**GOALS**
A. In the Walking Horse column, what share of the randomly picked horses at last year's Shelbyville championships showed signs of abuse?
B. According to the Walking Horse column, what do the Dirty Lickers hide in the man-made stacks on the horse's front hooves? List every item named.
C. Pick up the column on the Tennessee Walking Horse industry after its final sentence and keep writing.

Roy Exum
When the “dirty lickers,” a small and disgraceful segment of the Tennessee Walking Horse industry, appeared with proponents of the “sound horse” in Murfreesboro on Tuesday, it went just as the U.S. Department of Agriculture had hoped. The rednecks showed their (mule) just like everyone thought they would.
The Dirty Lickers, those sadists who torture and abuse Walkers to dance an unnatural and disgraceful dance called the “Big Lick,” are well-noted cheaters and horse sadists. Their often-raucous appearance before the USDA left no doubt they will be brought to heel by the Obama administration this fall after four more hearings take place this month.
Shouting down some speakers, noisily trying to muffle the remarks of sound horse advocates, and telling blatant lies can’t help but have had a negative impact on the federal government representatives as they held the first meeting over badly-needed changes in the most despicable animal industry in America.
The Obama administration, by executive order, is demanding USDA-approved inspectors against the soring and abuse of the majestic horses, thus eliminating the “dirty lick” officials who all but openly scoff at the federal Horse Protection Act. At last year’s “National Sore-abration,” as the Shelbyville championships are now called, a full 85 percent of horses randomly picked showed signs of scars, mistreatment and chronic abuse.
An Executive Order by the president would also eliminate the man-made stacks on the horse’s front hooves where the Dirty Lickers hide nails, irritants and action devices to make the horse lift its painful pasterns feet higher. The writing is already on the wall; well-warranted public perception of the Dirty Lick has never been greater and, with horse abuse now a felony in the state, there is a belief that at the late-August show some trainers and exhibitors could be taken to jail if man-made injuries are found.

(Text and item location entries)
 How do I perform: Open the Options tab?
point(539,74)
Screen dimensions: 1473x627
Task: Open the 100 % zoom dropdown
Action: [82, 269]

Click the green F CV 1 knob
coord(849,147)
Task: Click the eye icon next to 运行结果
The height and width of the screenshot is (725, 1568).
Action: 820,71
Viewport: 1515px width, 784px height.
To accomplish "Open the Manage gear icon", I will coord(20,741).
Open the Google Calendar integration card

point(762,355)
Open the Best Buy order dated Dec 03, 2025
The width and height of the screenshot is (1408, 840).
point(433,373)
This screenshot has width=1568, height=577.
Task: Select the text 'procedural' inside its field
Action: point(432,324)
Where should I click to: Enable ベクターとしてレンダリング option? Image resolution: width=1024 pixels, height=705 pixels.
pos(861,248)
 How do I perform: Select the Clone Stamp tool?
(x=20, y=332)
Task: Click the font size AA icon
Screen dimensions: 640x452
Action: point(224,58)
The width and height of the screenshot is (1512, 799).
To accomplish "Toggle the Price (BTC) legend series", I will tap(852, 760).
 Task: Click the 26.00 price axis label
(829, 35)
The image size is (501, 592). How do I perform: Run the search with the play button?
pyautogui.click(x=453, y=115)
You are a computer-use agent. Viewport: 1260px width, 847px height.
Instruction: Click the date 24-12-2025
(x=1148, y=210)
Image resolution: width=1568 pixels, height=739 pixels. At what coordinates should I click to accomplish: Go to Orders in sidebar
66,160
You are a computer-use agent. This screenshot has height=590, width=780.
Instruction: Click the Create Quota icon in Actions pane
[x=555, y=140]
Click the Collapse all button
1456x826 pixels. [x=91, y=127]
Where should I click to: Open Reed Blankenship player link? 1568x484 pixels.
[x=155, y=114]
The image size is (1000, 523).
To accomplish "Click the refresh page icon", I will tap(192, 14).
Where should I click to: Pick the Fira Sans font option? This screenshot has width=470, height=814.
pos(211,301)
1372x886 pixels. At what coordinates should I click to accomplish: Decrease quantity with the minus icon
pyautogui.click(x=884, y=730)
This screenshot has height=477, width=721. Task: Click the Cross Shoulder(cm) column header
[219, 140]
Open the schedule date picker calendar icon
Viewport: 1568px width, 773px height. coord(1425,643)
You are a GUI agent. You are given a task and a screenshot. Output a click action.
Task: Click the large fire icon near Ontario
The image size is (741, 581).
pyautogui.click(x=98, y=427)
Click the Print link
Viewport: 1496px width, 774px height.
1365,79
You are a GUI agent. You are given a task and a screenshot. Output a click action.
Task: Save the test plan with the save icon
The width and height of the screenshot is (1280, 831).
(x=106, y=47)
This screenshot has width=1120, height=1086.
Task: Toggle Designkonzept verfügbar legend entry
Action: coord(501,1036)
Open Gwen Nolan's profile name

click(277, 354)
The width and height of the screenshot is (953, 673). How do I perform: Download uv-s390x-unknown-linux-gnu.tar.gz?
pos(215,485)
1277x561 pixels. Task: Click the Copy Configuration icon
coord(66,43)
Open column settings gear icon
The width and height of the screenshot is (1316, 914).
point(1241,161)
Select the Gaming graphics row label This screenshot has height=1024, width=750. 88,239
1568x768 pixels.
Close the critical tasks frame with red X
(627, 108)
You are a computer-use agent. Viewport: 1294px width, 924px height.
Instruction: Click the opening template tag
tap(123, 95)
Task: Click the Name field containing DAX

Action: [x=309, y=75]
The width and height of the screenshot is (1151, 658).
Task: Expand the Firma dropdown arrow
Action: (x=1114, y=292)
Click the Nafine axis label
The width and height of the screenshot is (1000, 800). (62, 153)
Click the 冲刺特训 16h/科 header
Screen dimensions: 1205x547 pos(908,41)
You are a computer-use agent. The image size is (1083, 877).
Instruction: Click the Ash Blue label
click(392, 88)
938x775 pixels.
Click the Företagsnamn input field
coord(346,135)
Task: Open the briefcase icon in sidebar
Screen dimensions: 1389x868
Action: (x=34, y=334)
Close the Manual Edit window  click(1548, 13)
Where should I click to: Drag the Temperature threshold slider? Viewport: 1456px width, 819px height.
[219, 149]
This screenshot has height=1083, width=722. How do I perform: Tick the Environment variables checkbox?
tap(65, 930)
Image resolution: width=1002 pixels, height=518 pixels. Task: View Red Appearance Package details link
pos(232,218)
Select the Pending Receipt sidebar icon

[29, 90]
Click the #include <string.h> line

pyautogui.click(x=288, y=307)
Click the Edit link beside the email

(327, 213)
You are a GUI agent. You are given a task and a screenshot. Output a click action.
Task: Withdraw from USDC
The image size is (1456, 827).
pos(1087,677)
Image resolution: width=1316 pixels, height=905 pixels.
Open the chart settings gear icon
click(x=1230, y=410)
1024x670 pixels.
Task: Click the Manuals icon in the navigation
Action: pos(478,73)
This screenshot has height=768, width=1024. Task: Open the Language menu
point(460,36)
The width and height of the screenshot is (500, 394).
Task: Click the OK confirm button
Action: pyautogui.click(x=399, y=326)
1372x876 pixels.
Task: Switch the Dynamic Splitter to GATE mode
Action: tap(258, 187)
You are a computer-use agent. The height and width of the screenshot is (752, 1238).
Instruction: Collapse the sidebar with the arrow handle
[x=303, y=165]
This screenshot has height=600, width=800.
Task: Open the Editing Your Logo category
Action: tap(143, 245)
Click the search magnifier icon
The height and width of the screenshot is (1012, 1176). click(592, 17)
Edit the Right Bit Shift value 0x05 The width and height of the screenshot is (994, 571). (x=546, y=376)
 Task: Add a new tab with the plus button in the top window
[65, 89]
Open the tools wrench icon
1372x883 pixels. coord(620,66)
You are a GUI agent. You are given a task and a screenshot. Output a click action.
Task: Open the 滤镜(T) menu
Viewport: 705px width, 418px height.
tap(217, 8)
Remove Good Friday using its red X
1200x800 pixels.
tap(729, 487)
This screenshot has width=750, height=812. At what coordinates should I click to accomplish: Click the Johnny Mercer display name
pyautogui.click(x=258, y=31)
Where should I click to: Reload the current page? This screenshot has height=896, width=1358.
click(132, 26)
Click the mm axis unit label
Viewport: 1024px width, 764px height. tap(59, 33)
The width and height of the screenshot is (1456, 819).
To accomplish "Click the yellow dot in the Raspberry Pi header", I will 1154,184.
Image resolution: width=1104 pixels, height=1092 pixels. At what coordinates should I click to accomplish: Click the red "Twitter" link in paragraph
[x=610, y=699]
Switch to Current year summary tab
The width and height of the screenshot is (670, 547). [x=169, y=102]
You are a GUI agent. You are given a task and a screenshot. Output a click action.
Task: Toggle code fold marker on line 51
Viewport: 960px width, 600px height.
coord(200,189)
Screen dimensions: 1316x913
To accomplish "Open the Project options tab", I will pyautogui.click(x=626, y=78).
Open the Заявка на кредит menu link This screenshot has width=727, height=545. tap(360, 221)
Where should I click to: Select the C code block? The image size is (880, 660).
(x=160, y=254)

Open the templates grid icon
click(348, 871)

**EXPECTED OUTPUTS**
A. A full 85 percent showed signs of scars, mistreatment and chronic abuse.

B. Nails, irritants and action devices.

C.
This Tuesday in Murfreesboro was showtime, indeed, as the Lickers grasped at every straw in a five-hour session. Jerry Harris accused the USDA of unethical tactics, said there was corruption from USDA secretary (Tom) Vilsack all the way down, and claimed business layoffs will affect thousands.
He failed to mention how hundreds of thousands of Tennessee Walkers are going to go – poof! – rather than continue to be fed, trained and ridden under the new rules but Harris, said to be a female hairdresser, has never proven common sense as his long suit. Denise Rowland drew huge applause by saying the absence of cheating devices will “destroy the horse” when, obviously, it will only destroy the cheaters.
Dan Waddle stood and told the panel he had “never seen a deliberately sored horse” and that “abused horses do not exist” when, to the contrary, countless millions across the globe have watched Hall of Fame trainer Jackie McConnell’s Night Line tape and seen another trainer, Barney Davis, explain the “Big Lick” cannot be achieved without soring. Perhaps Waddle misspoke.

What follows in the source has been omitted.